Sono stati distribuiti i moduli della Milano Ristorazione per il prossimo anno scolastico, previsto un aumento di oltre il 40% rispetto all'anno passato. Riflessioni e proposte per coordinare una protesta


Ieri sera la mia bambina mi ha consegnato il bustone della Milano Ristorazione con dentro il sorpresone!
In verità non è stata una sorpresa, in quanto viste le notizie che erano circolate mi aspettavo il rincaro, ma sono sincero non né immaginavo l'entità.

Siamo alla FOLLIA TOTALE!
Nel mio caso, dopo aver speso per l'anno in corso una cifra totale di € 472, l'anno prossimo dovrei pagare € 680 !?!
Devo subire in silenzio e senza alcuna giustificazione un aumento del 44% ???

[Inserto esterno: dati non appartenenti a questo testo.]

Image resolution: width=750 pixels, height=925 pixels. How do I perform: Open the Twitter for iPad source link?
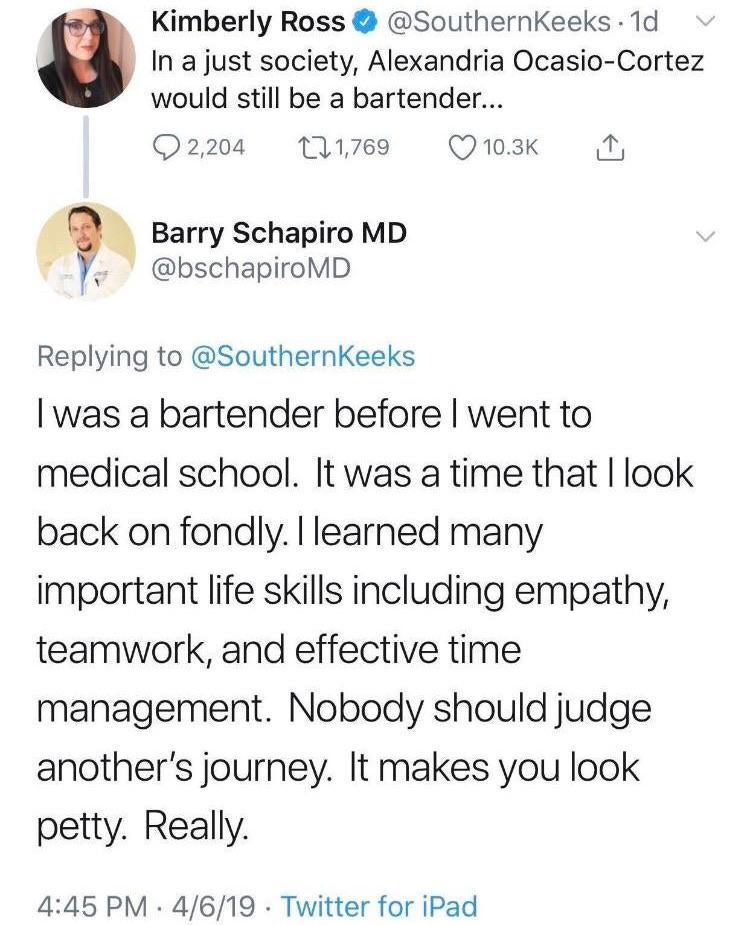(x=380, y=906)
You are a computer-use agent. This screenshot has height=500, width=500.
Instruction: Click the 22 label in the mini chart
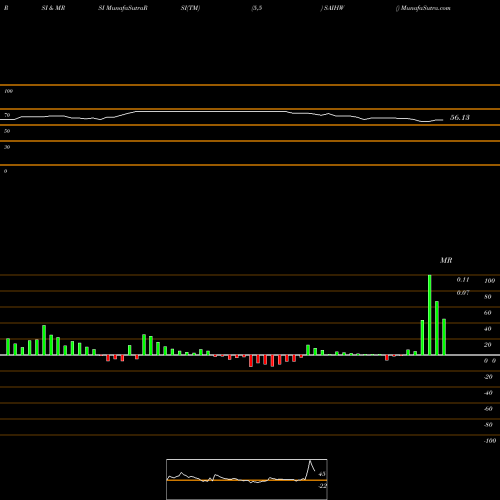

Ma questa non doveva essere l'epoca delle privatizzazioni e del libero mercato?
Come mai una metropoli come Milano affida un'attività così importante, sia per la qualità del prodotto che dovrebbe offrire (dovrebbe!!!) sia per il relativo volume d'affari, senza una regolare gara d'appalto?
Con quale sotterfugio sono riusciti a creare questo potente monopolio?
Ripeto, a mio modesto parere, l'aumento prospettato non ha e non può avere motivazioni che lo giustificano. E' indecente!
Ne ho veramente piene le scatole di vedermi arrivare l'inutile e costoso tabellone mensile colorato della Milano Ristorazione, sul quale spesso vengono riportati gli esiti di pseudo sondaggi mediante i quali la stessa autoelogia il proprio operato.
E non ho nemmeno più voglia di stare a sentire tutti quelli (pochi o tanti non lo so) che sostengono che in fondo i nostri figli devono abituarsi ad un'alimentazione variegata, ad essere più disponibili, a non essere viziati…….BASTA!
Se mangiare una semplice pasta asciutta cotta al punto giusto, condita in maniera semplice e magari anche calda significa essere viziati, ecco viva i bambini viziati!
Probabilmente mia figlia non è una buongustaia per eccellenza, ma è da quattro anni che mi riporta le sue lamentele e io sempre a dargli contro cercando di convincerla che forse è lei che si sbaglia, che non ha fame, che deve sforzarsi, che…che…che….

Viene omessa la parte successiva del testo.